> WHAT YOU WILL DO
Go through the data and retrieve each line that includes the string "orange".

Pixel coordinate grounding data
════════════════════
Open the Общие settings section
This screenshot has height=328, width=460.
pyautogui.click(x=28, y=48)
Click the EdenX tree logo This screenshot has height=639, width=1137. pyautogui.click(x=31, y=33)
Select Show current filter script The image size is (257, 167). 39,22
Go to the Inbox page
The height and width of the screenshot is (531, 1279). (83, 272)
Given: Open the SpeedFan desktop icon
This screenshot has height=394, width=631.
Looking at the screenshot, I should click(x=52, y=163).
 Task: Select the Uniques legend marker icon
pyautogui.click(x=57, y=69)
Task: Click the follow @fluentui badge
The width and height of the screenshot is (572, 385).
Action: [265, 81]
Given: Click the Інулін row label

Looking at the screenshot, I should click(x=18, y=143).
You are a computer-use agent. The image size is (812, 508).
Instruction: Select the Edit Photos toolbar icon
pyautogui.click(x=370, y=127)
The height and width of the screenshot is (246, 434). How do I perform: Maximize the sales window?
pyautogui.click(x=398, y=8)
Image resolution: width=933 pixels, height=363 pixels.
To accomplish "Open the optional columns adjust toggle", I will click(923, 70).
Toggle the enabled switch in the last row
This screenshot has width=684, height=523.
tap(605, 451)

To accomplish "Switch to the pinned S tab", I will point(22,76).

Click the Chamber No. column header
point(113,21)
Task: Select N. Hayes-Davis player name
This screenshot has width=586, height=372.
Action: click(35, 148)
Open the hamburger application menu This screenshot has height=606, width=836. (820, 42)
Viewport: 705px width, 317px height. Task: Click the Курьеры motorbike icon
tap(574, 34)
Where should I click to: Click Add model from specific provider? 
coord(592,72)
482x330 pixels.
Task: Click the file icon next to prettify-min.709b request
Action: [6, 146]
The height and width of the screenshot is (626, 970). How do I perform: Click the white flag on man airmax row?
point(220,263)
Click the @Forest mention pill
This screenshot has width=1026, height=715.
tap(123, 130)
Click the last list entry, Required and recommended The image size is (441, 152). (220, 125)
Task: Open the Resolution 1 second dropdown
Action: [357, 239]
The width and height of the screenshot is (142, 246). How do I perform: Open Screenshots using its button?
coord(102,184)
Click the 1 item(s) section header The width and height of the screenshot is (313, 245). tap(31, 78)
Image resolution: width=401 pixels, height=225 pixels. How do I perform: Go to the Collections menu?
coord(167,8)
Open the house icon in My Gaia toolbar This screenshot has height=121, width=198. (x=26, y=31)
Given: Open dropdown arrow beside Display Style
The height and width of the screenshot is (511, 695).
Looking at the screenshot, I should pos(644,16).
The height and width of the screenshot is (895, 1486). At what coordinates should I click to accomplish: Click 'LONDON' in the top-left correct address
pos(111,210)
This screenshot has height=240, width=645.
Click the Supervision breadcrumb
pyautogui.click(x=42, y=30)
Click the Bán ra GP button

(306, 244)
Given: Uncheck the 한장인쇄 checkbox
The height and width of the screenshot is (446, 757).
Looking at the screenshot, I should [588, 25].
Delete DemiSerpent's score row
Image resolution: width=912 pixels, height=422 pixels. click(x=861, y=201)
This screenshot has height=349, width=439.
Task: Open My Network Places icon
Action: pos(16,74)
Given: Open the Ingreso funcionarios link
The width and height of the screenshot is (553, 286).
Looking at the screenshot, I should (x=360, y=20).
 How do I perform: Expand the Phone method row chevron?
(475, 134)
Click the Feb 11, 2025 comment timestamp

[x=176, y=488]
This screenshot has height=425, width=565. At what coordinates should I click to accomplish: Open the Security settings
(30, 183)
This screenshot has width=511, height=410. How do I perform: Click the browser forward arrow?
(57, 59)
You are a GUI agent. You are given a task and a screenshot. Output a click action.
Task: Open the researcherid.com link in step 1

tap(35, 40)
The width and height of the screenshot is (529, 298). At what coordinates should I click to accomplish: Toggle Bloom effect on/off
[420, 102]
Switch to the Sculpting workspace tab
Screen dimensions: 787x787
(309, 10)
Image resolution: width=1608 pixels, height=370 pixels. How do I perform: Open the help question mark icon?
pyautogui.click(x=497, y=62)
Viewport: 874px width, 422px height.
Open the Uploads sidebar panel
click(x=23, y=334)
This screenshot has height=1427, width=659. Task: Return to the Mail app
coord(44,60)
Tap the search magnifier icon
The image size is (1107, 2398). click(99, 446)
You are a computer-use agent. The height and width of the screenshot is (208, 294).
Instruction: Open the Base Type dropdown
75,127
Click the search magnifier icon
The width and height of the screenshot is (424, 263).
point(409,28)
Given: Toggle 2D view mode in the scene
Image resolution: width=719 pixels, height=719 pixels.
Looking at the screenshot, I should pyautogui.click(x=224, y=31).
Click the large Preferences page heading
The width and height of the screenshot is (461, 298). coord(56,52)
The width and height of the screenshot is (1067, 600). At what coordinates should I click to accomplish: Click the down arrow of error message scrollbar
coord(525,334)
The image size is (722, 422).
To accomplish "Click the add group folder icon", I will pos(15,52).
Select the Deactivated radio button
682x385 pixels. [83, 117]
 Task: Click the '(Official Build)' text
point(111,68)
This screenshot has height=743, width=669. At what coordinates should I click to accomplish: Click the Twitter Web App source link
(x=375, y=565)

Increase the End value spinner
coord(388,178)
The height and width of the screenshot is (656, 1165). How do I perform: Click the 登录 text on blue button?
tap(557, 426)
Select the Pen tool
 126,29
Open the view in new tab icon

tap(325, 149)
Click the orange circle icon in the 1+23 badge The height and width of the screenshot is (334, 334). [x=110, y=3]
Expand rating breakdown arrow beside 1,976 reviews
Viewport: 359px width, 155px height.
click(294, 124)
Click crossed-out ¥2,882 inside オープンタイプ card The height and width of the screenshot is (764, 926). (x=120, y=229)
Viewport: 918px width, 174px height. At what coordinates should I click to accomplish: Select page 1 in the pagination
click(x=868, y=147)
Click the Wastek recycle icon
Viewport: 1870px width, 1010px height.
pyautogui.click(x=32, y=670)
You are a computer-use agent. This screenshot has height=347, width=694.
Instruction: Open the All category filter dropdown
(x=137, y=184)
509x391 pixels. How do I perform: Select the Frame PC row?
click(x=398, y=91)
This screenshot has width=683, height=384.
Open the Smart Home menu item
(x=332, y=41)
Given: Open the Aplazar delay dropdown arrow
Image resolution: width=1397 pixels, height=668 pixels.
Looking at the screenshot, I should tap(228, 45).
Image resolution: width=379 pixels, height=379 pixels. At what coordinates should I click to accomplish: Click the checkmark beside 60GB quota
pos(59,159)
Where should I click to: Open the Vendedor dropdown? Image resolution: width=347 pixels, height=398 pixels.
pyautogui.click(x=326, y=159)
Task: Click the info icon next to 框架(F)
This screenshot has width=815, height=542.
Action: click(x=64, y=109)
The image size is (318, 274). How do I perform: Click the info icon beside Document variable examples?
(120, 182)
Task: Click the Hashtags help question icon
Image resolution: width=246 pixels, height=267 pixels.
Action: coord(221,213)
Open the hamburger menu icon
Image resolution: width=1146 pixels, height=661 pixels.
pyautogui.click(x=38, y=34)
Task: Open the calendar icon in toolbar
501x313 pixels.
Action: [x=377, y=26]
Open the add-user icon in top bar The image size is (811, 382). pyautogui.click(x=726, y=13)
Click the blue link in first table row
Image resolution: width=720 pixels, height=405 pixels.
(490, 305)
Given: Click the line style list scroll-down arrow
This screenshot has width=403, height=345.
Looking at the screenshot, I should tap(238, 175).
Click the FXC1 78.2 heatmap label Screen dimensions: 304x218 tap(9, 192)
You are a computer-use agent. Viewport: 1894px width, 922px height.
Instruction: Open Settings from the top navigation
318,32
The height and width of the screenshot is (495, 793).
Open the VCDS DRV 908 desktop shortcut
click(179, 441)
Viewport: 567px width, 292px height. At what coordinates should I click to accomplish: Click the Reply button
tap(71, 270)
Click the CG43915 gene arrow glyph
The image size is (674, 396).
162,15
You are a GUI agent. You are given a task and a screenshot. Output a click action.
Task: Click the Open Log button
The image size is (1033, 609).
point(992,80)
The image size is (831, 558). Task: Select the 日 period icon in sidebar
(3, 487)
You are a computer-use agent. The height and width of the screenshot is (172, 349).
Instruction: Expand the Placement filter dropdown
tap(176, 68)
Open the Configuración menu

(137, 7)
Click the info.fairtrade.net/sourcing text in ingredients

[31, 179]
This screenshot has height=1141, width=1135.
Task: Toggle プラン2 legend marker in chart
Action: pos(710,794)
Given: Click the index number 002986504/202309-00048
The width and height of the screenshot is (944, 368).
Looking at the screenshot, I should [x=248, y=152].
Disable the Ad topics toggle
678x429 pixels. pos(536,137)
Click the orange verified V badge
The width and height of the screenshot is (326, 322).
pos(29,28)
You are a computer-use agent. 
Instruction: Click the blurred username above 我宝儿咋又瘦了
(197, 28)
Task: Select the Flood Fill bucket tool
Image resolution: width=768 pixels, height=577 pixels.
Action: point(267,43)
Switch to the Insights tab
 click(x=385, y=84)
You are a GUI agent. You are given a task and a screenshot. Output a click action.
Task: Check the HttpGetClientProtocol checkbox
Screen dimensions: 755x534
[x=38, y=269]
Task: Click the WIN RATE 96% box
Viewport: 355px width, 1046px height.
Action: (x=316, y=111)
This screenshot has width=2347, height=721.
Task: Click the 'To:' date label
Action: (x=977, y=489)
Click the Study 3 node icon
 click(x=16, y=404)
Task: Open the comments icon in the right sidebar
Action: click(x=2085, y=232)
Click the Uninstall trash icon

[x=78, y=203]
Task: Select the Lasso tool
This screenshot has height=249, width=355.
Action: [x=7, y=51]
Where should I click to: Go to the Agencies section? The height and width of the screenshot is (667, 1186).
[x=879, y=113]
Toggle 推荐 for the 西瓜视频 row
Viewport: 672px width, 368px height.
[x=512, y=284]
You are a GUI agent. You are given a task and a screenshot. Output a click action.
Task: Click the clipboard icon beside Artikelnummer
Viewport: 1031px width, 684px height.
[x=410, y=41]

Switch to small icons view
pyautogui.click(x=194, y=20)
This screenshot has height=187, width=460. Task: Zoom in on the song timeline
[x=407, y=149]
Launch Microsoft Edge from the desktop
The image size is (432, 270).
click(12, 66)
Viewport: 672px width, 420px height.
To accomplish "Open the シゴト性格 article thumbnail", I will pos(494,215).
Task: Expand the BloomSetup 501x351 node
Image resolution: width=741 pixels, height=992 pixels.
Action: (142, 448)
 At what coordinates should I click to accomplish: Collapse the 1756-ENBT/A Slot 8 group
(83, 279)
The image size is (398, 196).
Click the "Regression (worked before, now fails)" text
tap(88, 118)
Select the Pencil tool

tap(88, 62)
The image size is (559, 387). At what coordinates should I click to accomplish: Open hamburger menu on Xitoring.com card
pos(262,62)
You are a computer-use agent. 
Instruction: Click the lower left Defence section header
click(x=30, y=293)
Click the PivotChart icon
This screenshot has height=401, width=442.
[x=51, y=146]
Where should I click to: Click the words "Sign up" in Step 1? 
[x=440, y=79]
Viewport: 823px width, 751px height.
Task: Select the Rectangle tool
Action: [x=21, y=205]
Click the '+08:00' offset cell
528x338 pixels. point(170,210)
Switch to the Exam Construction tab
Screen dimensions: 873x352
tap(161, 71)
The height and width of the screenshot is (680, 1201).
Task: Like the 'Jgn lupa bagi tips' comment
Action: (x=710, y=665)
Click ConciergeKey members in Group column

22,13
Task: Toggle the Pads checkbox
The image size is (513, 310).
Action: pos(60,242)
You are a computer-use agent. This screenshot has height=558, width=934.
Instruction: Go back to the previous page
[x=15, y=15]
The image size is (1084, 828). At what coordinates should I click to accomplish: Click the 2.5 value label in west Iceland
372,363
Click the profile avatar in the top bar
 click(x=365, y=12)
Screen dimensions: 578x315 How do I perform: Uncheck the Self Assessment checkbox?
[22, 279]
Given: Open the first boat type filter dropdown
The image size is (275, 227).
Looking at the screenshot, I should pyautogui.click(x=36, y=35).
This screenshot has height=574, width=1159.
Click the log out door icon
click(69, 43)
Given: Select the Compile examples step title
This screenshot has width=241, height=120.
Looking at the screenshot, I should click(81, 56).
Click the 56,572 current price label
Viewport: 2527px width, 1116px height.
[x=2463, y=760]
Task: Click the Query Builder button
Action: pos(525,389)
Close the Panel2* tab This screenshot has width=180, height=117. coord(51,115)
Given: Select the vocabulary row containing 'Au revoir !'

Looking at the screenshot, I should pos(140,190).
════════════════════
> SOLUTION
Click the orange circle icon in the 1+23 badge The height and width of the screenshot is (334, 334). [x=110, y=3]
Click the orange verified V badge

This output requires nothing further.